• What needs to be done: Rewrite the lines below as a numbered list, omitting the blank lines and the pictures.

• Input material:
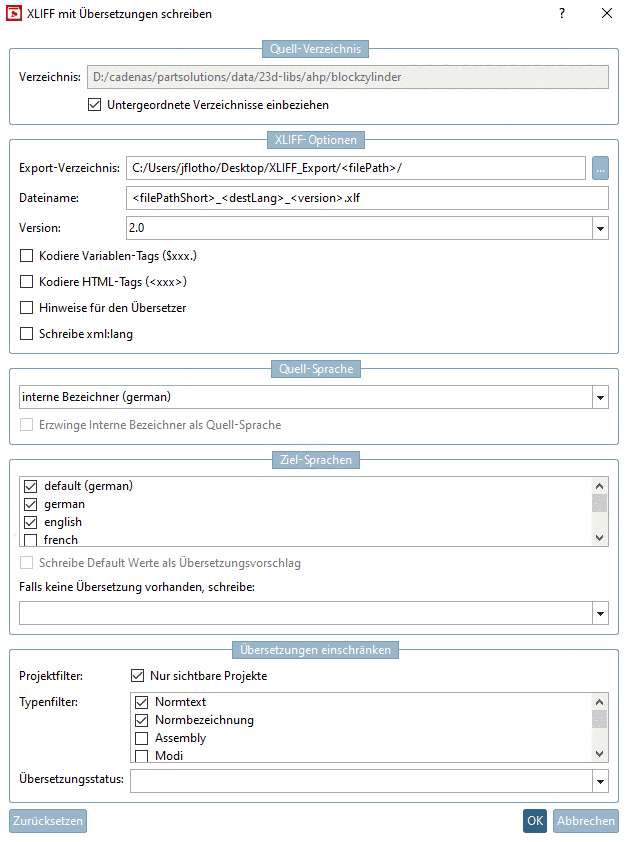Check the french target language

point(29,540)
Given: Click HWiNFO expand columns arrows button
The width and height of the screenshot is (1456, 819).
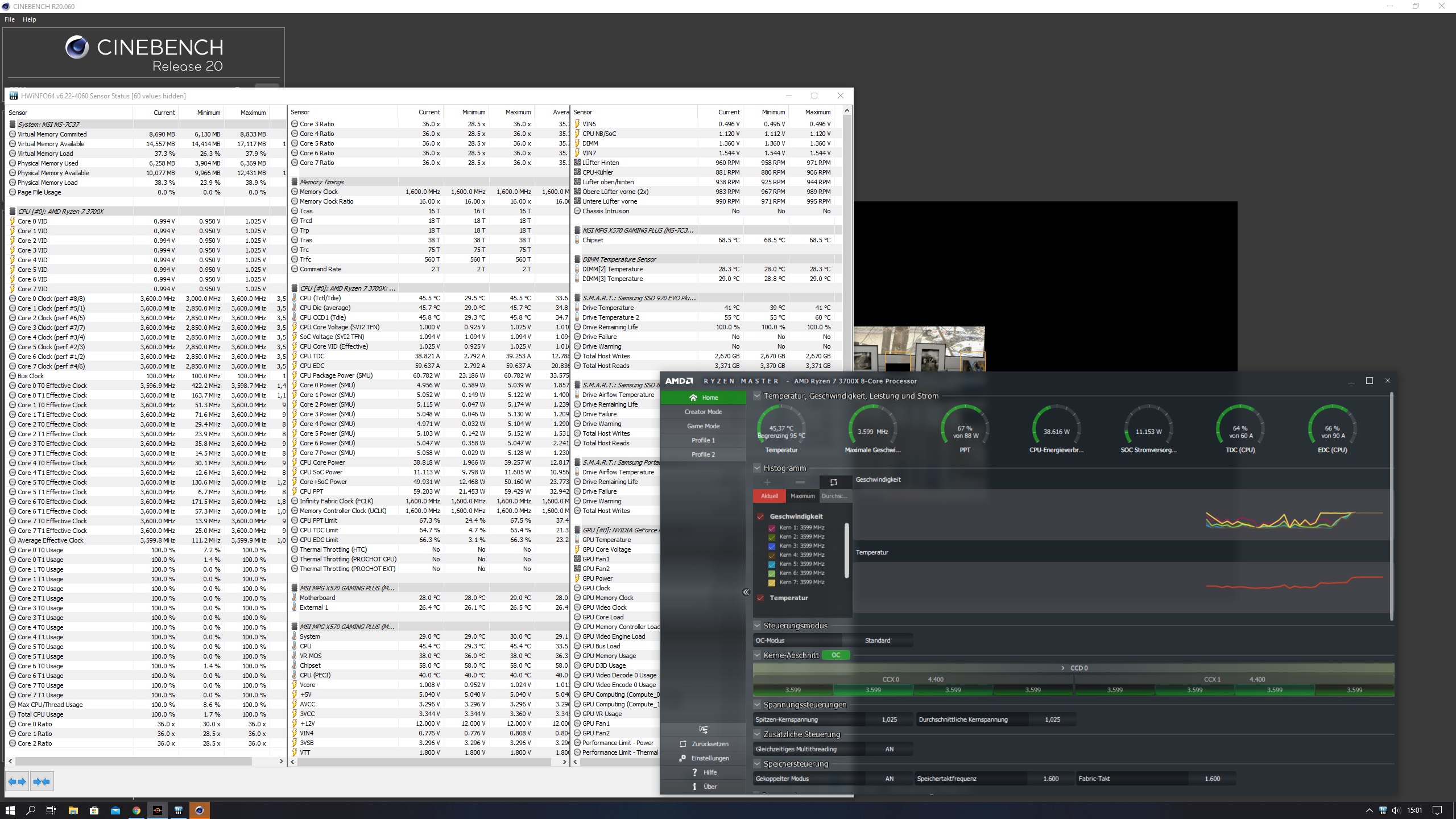Looking at the screenshot, I should [x=18, y=781].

• Solution to this task:
1. Check the french target language
2. point(29,540)
3. Given: Click HWiNFO expand columns arrows button
4. The width and height of the screenshot is (1456, 819).
5. Looking at the screenshot, I should [x=18, y=781].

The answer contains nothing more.